Lei mi mostrò la lingua.
— Lo sai che se n’è andato mesi fa.
— Ah! Sono i mesi prima che scoprisse l’acqua che io ricordo. Tutti i miei amici si domandavano dove potevamo allevare una capra, i fiori perdevano i petali al suo passaggio, il…
— Abil non è tornato — disse piano Darcy.
Io smisi di ridere. Sapevo che se ne era andato per qualche settimana, ma succede. Alzai un sopracciglio.
— Sì. Be’, lo sai che aveva venduto qualche lavoro. E aveva avuto delle offerte. Ma aspetto sempre che venga almeno a riprendersi il suo sacco a pelo.

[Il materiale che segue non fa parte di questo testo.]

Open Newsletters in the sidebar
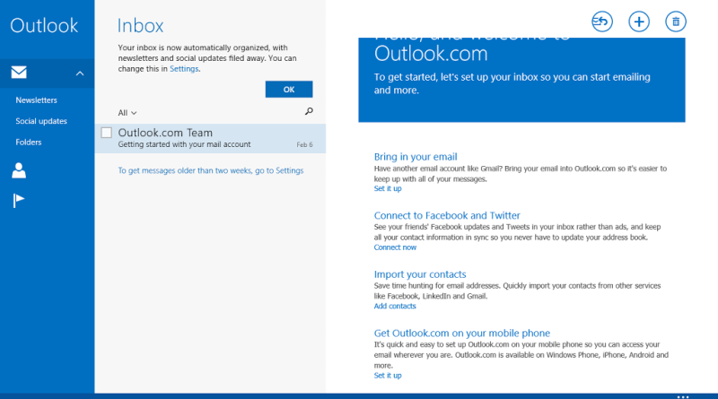This screenshot has height=399, width=718. pos(36,100)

Io non dissi nulla. Gli amori di Darcy seguono uno schema di cui lei è ben consapevole, ma è sempre spiacevole quando uno di essi finisce. I suoi uomini parlano con disprezzo del genere di arte commerciale che permette a me e a Darcy di mangiare e di pagare i conti dell’ossigeno. A quel punto possono succedere tre cose. Non riescono a concludere nulla e se ne vanno poveri come quando erano arrivati, e col loro disprezzo intatto. Pochi raggiungono il successo alle loro condizioni, costringendo il mondo dell’arte ad accettare le loro strane concezioni. Spesso Darcy rimaneva in buoni rapporti con questi ultimi; aveva un legame del tipo fai-un-salto-e-facciamo-l’amore con metà degli artisti di Luna.

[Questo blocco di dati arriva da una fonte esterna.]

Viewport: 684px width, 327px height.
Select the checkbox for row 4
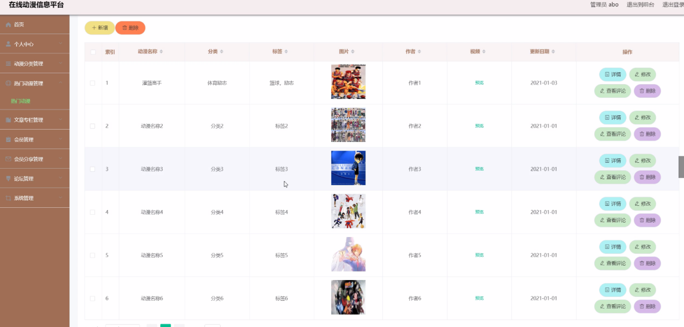(92, 212)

Ma il tipo più comune di commiato era quello in cui l’artista decideva che era stanco della povertà. Con un leggero abbassamento dei propri standard erano tutti in grado di guadagnarsi da vivere. A quel punto diventava intollerabile vivere con la donna che avevano schernito. Generalmente, Darcy se ne liberava in fretta senza troppi rimpianti. Non erano più affamati, non erano più abbastanza fieri da piacerle. Ma era sempre doloroso.
Darcy cambiò argomento.
— Ho preso un appuntamento con il dottore per il tuo Cambio — disse. — Devi andarci lunedì prossimo, al mattino.
Una serie di impressioni rapide, vivide, mi attraversarono la mente. Trilby. Seni con le punte a forma di cuore. Quello che avevo provato quando il mio pene era entrato in lei e la calda stanchezza dopo che il seme aveva lasciato il mio corpo.

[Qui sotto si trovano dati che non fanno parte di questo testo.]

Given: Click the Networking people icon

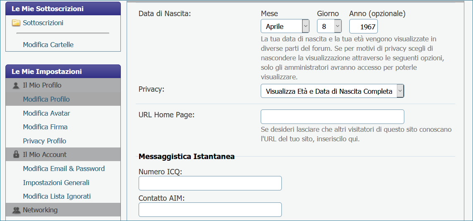Looking at the screenshot, I should [16, 210].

— Ho cambiato idea a questo proposito — dissi accavallando le gambe. — Non sono pronto per un altro Cambio. Magari fra qualche mese.
Lei rimase a bocca aperta.
— Cambiato idea? L’ultima volta che ne abbiamo parlato, eri fermamente deciso a cambiare sesso. Infatti mi hai costretta a darti il permesso.
— Me ne ricordo — dissi, sentendomi a disagio. — Ho solo cambiato idea, ecco tutto.
— Ma Argus! Non è giusto. Sono stata sveglia due notti per convincermi di quanto sarebbe stato bello riavere la mia bambina. È passato tanto tempo. Non credi che tu…
— Non è una decisione che spetta a te, Mamma.
Sembrò sul punto di arrabbiarsi, poi socchiuse gli occhi. — Ci deve essere una ragione. Hai conosciuto qualcuno. Giusto?
Ma io non volevo parlarne. Le avevo raccontato della prima volta che avevo fatto l’amore e di tutti quelli con cui ero andato a letto dopo di allora. Ma questo non volevo dividerlo con lei.
Così le parlai dell’incidente capitato in mattinata al bayou. Le t parlai della donna incinta e di quello che aveva fatto Cathay.
Darcy assunse un’aria molto severa. Quando arrivai alla parte del fango, la sua fronte era piena di rughe.
— Non mi piace — disse.
— Non piace nemmeno a me. Ma non vedo che altro potevamo fare.